--- BEGIN ROWS ---

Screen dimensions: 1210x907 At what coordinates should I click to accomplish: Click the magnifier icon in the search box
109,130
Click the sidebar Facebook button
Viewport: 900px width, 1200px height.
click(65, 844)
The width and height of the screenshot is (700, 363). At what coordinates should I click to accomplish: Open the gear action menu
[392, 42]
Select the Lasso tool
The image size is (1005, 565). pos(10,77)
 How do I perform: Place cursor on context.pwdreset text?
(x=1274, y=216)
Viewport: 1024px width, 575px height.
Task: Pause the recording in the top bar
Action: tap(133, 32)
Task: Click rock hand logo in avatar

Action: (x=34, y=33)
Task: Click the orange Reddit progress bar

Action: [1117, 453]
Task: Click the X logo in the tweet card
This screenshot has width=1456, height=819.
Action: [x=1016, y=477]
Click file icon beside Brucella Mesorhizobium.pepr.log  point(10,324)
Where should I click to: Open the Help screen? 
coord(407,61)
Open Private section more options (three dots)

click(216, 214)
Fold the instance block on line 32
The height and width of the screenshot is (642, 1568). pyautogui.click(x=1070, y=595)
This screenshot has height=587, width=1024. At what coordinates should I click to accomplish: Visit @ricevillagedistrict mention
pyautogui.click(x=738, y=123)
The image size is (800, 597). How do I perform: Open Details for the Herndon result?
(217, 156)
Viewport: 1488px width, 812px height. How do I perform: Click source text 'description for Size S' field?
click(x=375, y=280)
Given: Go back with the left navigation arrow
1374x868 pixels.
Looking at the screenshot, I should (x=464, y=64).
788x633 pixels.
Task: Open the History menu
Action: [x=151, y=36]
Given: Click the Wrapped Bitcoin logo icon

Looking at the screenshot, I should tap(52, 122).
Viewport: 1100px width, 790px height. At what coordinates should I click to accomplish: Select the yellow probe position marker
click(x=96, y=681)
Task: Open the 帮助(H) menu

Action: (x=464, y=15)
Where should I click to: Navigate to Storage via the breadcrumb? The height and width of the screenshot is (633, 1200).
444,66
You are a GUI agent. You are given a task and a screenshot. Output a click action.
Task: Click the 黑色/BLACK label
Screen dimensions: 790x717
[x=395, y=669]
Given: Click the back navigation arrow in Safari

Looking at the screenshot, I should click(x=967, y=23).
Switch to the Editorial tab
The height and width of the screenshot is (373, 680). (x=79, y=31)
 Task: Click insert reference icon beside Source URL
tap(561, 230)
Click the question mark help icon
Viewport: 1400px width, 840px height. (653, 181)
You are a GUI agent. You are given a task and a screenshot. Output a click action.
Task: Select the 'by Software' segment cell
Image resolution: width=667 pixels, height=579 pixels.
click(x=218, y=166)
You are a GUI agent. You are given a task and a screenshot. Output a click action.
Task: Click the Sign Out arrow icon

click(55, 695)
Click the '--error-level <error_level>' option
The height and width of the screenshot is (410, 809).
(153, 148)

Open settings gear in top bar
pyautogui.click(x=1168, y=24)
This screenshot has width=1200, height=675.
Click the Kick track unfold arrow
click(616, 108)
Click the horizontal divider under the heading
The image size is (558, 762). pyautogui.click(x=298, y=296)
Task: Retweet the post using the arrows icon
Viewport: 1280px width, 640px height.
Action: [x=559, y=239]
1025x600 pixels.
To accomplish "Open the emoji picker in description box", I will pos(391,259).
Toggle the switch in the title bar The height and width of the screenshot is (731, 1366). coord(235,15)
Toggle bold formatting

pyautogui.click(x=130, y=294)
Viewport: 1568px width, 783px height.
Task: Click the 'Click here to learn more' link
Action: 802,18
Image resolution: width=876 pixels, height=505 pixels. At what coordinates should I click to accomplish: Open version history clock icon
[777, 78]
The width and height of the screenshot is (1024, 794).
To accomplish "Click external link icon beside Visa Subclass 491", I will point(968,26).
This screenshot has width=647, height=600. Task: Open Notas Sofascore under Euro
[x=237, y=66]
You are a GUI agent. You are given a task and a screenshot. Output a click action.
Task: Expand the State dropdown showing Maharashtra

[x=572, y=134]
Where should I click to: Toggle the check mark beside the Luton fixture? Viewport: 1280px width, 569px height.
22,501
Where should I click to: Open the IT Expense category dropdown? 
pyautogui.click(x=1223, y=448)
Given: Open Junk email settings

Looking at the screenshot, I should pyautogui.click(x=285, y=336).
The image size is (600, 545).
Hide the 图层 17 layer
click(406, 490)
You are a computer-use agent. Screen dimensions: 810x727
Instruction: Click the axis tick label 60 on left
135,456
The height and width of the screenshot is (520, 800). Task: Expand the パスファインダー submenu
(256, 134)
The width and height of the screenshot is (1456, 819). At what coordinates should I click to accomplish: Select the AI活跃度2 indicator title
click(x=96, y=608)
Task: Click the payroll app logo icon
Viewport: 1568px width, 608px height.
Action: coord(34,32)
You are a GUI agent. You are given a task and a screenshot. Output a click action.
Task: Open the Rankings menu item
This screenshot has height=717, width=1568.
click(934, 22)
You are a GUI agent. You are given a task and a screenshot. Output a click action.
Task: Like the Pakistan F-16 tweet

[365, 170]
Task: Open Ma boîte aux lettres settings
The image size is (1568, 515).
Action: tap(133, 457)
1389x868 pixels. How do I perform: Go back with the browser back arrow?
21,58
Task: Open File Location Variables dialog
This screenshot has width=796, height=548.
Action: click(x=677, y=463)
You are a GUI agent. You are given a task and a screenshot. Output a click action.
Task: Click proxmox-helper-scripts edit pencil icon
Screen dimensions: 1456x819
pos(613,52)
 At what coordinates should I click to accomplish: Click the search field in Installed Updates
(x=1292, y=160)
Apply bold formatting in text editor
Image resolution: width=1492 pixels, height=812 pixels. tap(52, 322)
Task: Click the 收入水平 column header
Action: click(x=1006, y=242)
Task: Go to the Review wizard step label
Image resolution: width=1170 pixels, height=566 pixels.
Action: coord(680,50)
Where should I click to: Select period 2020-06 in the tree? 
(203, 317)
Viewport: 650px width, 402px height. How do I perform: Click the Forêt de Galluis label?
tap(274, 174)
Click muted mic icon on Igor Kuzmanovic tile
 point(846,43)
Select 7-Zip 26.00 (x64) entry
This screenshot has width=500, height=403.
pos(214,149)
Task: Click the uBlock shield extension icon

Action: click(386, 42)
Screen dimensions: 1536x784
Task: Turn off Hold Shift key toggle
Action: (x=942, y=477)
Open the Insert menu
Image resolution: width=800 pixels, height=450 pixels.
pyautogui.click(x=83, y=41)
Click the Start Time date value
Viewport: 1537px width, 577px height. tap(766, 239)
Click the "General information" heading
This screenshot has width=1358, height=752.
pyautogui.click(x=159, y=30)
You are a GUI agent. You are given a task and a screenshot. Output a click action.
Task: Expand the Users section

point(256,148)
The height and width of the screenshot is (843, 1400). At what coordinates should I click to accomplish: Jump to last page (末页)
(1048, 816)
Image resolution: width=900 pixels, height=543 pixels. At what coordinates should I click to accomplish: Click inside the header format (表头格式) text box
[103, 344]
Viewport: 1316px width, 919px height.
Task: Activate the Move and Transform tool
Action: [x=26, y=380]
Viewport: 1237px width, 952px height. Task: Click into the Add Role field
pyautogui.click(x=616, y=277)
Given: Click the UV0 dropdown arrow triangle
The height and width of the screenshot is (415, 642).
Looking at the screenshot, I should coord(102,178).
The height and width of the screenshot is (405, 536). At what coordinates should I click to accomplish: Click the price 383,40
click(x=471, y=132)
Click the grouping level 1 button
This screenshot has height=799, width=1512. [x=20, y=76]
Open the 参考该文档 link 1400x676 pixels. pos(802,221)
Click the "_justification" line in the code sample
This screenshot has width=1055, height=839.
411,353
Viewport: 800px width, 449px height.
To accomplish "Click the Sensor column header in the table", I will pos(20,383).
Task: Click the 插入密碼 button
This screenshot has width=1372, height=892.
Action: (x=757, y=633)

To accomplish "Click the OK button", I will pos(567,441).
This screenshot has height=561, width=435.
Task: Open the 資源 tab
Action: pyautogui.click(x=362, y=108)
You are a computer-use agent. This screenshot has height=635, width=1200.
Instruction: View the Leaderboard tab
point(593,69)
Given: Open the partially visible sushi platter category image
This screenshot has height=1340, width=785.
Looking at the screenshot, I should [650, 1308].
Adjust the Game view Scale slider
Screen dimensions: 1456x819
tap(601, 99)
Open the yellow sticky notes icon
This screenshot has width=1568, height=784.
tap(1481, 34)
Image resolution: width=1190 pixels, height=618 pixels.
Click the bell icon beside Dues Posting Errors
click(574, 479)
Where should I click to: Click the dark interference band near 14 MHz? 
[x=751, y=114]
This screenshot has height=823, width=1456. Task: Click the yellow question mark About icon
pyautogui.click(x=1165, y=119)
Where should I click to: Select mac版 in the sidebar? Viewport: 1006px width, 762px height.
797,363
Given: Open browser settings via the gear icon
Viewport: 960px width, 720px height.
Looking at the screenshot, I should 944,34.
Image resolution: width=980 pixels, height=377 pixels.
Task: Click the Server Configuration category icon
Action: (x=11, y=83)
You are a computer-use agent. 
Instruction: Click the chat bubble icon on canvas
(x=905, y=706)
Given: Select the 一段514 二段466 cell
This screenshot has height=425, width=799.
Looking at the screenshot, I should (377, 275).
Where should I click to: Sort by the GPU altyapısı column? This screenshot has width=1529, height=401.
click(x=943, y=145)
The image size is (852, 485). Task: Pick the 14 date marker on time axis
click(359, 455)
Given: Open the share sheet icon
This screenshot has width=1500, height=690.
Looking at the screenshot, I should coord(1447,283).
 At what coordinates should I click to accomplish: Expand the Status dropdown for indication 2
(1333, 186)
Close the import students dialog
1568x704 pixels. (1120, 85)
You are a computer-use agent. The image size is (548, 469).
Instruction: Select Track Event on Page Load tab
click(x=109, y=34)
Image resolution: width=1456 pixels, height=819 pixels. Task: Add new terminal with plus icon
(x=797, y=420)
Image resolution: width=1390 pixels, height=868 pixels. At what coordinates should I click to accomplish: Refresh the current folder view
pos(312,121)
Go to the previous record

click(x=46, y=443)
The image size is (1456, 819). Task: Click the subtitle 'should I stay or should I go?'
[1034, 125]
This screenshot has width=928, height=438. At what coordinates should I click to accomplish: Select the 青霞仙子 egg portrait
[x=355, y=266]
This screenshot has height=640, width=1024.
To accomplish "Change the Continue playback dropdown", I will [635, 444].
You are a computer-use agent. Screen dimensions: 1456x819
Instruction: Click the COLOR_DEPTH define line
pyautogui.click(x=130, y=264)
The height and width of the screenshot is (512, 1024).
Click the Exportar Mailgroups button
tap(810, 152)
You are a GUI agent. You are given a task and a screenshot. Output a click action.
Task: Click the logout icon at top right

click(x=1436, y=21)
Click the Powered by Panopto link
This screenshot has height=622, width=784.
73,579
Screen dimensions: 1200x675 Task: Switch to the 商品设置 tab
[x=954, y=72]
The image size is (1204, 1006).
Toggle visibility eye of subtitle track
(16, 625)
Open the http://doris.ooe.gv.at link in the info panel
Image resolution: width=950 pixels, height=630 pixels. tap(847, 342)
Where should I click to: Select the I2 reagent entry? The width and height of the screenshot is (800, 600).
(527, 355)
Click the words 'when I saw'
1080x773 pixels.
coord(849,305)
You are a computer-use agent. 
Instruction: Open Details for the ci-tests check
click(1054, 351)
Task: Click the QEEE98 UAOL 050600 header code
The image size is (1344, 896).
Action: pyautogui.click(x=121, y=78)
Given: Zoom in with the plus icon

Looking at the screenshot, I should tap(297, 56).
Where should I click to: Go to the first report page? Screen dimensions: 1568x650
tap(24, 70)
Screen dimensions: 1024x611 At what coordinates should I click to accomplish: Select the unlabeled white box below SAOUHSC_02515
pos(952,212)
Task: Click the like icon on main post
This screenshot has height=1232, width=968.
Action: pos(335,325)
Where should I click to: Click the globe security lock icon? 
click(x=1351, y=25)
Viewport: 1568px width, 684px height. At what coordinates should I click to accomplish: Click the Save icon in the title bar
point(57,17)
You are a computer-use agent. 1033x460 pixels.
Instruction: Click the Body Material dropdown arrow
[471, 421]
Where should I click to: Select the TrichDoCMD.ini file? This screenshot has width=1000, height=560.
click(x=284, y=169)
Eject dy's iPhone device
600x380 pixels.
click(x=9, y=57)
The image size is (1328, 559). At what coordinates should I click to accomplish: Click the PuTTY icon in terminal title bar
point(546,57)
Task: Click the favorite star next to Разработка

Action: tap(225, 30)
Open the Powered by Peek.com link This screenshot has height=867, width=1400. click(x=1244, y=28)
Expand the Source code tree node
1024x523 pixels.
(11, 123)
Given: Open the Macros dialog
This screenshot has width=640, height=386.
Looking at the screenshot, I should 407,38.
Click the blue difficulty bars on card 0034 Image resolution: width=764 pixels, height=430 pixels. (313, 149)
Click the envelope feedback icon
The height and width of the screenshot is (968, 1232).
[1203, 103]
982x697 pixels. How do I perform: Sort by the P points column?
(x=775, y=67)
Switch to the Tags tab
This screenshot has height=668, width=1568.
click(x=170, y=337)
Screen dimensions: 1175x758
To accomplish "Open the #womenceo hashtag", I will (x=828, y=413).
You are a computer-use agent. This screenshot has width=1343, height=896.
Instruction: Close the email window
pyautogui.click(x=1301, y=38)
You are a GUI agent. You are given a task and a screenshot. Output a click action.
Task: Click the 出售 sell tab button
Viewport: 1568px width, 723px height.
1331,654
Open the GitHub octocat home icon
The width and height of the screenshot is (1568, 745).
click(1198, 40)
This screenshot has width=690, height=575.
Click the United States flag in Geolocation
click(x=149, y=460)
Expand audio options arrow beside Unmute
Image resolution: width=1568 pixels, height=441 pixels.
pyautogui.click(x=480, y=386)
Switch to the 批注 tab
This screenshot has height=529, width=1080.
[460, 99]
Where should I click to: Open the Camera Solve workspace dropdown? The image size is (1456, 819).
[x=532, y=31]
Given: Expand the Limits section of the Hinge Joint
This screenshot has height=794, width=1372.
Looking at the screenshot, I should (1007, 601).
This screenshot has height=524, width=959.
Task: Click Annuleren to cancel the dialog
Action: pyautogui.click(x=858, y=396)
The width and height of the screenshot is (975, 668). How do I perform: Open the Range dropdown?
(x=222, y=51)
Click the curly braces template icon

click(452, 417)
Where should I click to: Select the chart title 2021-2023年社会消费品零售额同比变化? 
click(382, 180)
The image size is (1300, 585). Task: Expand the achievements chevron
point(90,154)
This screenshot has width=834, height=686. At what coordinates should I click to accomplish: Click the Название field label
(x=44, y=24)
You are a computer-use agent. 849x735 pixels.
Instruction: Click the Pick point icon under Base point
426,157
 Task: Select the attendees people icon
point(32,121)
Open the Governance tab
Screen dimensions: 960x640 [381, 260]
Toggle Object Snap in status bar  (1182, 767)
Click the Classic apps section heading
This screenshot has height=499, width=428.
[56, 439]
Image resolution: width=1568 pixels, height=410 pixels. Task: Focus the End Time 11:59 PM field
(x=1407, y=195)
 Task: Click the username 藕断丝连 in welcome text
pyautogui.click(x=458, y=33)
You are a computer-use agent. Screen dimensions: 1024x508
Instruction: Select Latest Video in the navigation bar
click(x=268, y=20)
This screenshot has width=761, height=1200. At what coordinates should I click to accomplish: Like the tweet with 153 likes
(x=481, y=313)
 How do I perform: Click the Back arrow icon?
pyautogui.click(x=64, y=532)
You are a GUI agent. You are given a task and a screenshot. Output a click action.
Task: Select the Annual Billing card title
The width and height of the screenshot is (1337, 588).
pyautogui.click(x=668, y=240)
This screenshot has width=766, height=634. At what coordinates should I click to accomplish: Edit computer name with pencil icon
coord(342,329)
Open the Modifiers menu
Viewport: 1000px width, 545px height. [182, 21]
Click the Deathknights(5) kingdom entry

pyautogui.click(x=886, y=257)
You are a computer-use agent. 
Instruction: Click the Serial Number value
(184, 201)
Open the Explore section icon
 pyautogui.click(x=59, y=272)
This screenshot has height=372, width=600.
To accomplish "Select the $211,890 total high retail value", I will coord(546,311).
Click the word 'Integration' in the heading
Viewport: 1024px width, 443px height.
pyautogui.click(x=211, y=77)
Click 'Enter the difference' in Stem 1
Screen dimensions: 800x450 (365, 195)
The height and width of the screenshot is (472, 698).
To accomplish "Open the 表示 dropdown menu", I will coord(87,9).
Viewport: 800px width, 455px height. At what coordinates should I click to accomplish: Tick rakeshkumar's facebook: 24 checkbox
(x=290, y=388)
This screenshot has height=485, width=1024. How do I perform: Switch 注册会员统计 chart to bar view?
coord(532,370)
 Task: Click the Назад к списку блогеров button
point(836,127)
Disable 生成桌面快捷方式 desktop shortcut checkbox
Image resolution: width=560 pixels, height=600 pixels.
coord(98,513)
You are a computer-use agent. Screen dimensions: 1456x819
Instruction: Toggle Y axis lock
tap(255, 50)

--- END ROWS ---

## WRITTEN PROBLEM
Copy the records starting at the line containing "Image resolution: width=1456" and ending at the line containing "(x=797, y=420)", changing "terminal" to "console" and keeping everything else the same.

## THE ANSWER
Image resolution: width=1456 pixels, height=819 pixels. Task: Add new console with plus icon
(x=797, y=420)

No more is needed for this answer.